JAK-STAT信号通路功能广泛,参与细胞的增殖、分化、凋亡以及免疫调节等许多重要的生物学过程。JAK-STAT通路作用于50种以上的下游细胞因子和生长因子,这些因子包括白介素类(IL-2~7、IL-9、IL-10、IL-15、IL-21)、干扰素类(IFN-α、IFN-β、IFN-γ)、促红细胞生成素(EPO)、粒细胞和巨细胞集落刺激因子(GM-CSF)、促生长素(GH)、催乳素(PRL)、促血小板生成素(TPO)等,其在参与免疫细胞和造血干细胞的增殖、免疫调节的生物学过程中起关键作用。不同受体可激活不同亚型的JAK激酶,从而实现差异化的生物学功能。JAK1可与IL-10、IL-19、IL-20、IL-22、IL-26、IL-28、IFN-α、IFN-γ、gp130家族中的IL-6以及含γc的其它受体等结合(Cell,1998,93:373-383)。小鼠模型上的JAK1基因敲除实验表明该酶在调节上述多种细胞因子受体的生物学效应中起着关键作用(Gene,2002,285:1-24)。JAK1是免疫、炎症和癌症等疾病领域的新型靶点。JAK1抑制剂可用于治疗/预防自身免疫性疾病、炎症和肿瘤(Blood,2010,115:3287-3295),如白血病、淋巴瘤、黑色素瘤、关节炎、银屑病、克罗恩病、红斑狼疮、获得性免疫缺陷综合症、白塞病(Hum.Genet.,2013,132:1049-1058)等。JAK2在包括EPO、GH、PRL、IL-3、IFN-γ等多种受体信号调节过程中发挥重要作用(Gene,2002,285:1-24;Nat.Rev.Mol.CellBiol.,2002,3:651-662)。在小鼠模型中敲除JAK2可导致贫血引起的动物死亡(J.Biol.Chem.,2007,282:20059-20063);人体中的JAK2基因上的一个碱基突变JAK2V617F,其与骨髓增生性疾病中的真性红细胞增多症(PV)、特发性血小板增多症(ET)、特发性骨髓纤维化(IMF)、慢性粒细胞白血病(CML)等的发生密切相关(Immunol.Rev.,2009,228:273-287)。因此,JAK2已成为该类疾病的治疗/预防的确切作用靶点。JAK3通过与IL-2、IL-4、IL-7、IL-9、IL-15、IL-21等细胞因子受体复合物中的γ共链(γc)相结合,调节细胞信号传导。JAK3或γc突变都可导致重症联合免疫缺陷(SCID)(Blood,1996,88:817-823)。JAK3活性异常表现为T细胞和NK细胞大量减少、B细胞功能丧失,严重影响免疫系统等的正常生物学功能。基于其功能特点和特殊的组织分布,JAK3成为针对免疫系统相关疾病极具吸引力的药物靶点,其抑制剂在类风湿性关节炎(RA)、克罗恩病和溃疡性结肠炎、系统性红斑狼疮、多发性硬化症、Ⅰ型糖尿病、银屑病、过敏性疾病、哮喘、慢性阻塞性肺病、白血病、淋巴瘤、器官移植和其它等疾病的治疗/预防方面具有重要的临床应用价值(Trends Pharm.Sci.,2004,25:558-562)。TYK2是JAK家族中的第一个成员,其可被IFNs、IL-10、IL-6、IL-12、IL-23、IL-27等多种受体激活。在小鼠中,TYK2功能缺失会引起多种细胞因子受体的信号通路发生缺陷,进而导致病毒感染、抗菌免疫功能下降并增加了肺部感染的可能性等(Gene,2002,285:1-24)。

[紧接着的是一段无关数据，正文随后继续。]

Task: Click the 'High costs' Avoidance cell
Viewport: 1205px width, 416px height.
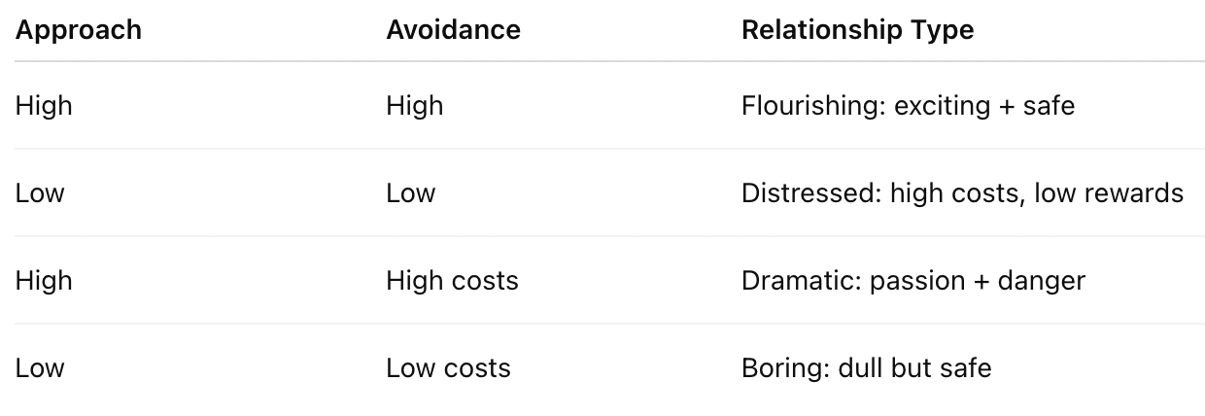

早期获批的JAK抑制剂都属于非选择性的JAK抑制剂,2011年,首个由美国Incyte公司开发的JAK抑制剂鲁索利替尼(Ruxolitinib)在美国批准上市,是第一款专门用于治疗骨髓纤维化的药物。2012年,随着托法替布(Tofacitinib)被FDA批准用于治疗类风湿关节炎(RA)后,2017年,由Incyte和Eli Lilly合作开发的Baricitinib首先在欧洲获得上市许可,但其在FDA的上市申请遭到拒绝;在完善相关临床试验后,2018年1月Baricitinib最终获得了FDA的许可。但目前这几个pan-JAKs抑制剂都带有黑框警告:严重感染、恶性肿瘤、血栓形成的风险。pan-JAKs抑制剂Tofacitinib具有包括引起红细胞与白细胞数量下降、胆固醇水平上升等副作用,这或许与其具有高JAK2抑制活性相关(J.Med.Chem.,2012,55:6176-6193)。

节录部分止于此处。